How do we talk about motivation today? Are there any forms of motivation other than those mentioned above? Some researchers explore the possibly motivated relationship between meaning and form (looking at e.g. the order of constituents, the motivation of lexical classes, the relationship between grammatical categories and the conceptualization of the world). Positing these kinds of motivation does not necessarily involve identifying universals; on the contrary, it allows for the specificity of languages.
Questions to be addressed may include but are not limited to:
- What are the theoretical positions of the various linguistics schools on these issues?

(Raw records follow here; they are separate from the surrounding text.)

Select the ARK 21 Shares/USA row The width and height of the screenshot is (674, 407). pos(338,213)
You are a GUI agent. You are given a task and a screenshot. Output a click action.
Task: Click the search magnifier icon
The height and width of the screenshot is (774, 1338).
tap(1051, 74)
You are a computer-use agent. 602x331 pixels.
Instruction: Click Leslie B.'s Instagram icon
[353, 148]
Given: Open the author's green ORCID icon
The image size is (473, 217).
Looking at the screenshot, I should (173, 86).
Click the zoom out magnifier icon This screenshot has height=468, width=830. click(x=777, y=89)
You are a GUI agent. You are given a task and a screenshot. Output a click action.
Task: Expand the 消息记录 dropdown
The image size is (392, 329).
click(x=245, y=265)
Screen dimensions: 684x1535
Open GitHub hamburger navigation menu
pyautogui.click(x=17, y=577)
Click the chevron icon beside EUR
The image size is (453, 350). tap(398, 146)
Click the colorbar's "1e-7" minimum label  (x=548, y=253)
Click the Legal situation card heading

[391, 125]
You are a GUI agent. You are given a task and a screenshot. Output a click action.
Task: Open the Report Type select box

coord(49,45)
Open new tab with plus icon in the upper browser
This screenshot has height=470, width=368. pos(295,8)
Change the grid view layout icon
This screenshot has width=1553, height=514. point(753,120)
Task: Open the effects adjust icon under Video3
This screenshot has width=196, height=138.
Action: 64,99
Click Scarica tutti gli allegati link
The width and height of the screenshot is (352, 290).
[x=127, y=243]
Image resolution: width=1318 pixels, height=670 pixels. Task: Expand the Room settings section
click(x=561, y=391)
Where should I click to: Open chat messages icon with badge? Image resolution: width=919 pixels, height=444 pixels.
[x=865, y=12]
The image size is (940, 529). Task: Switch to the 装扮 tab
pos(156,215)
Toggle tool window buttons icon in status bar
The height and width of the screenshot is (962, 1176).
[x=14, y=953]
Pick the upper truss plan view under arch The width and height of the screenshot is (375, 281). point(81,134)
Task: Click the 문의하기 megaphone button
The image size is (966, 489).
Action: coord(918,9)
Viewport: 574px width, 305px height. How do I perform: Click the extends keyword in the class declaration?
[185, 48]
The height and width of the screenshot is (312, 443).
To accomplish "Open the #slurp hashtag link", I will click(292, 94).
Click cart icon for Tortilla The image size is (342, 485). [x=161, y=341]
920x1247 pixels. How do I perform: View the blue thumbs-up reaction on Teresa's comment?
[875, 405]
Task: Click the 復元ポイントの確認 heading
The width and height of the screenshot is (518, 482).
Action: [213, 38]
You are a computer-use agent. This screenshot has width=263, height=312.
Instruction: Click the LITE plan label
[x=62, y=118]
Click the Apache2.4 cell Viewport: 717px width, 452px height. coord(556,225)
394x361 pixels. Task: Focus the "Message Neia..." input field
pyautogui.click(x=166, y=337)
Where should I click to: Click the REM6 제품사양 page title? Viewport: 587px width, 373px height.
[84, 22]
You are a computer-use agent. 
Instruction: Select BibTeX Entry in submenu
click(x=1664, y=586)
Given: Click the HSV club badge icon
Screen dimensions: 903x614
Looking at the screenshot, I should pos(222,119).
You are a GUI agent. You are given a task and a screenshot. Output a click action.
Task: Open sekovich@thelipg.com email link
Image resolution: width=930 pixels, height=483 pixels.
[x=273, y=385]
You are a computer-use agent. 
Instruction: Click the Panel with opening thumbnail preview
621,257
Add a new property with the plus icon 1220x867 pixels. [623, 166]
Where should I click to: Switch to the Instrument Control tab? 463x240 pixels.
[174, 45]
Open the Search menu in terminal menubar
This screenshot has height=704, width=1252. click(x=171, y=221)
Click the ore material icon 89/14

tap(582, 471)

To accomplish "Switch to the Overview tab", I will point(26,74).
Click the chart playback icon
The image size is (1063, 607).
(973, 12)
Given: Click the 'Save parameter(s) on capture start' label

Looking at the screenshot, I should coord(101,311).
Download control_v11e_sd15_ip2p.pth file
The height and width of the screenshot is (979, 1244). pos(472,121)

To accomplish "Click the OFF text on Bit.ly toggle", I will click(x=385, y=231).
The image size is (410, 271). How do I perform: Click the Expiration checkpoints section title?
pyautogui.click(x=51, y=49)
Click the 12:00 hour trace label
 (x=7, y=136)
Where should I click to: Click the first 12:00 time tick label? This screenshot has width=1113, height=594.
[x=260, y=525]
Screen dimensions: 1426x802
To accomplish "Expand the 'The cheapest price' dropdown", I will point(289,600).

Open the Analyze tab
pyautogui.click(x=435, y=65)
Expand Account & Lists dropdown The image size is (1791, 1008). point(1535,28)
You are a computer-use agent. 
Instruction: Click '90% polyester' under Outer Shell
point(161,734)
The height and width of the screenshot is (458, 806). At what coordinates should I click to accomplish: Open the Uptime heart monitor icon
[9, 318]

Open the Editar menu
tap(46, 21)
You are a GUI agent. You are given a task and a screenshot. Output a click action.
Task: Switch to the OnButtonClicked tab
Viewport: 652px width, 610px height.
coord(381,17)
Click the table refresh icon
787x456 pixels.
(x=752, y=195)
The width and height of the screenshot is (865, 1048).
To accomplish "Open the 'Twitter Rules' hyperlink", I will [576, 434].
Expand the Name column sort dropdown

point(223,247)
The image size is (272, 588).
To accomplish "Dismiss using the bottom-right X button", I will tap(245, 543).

- Are there syntactic constructions, grammatical or lexical categories, that are motivated?
- Are all syntactic constructions, as well as grammatical and lexical categories, motivated?
- What are the types of motivation? (Similarity? Traces of the construction of meaning? Others?)
- In a seemingly paradoxical way, could we argue that arbitrariness itself is motivated, in the sense that it is necessary in linguistic systems? What is arbitrariness?
All languages can be studied and compared.
The languages of the conference will be French and English.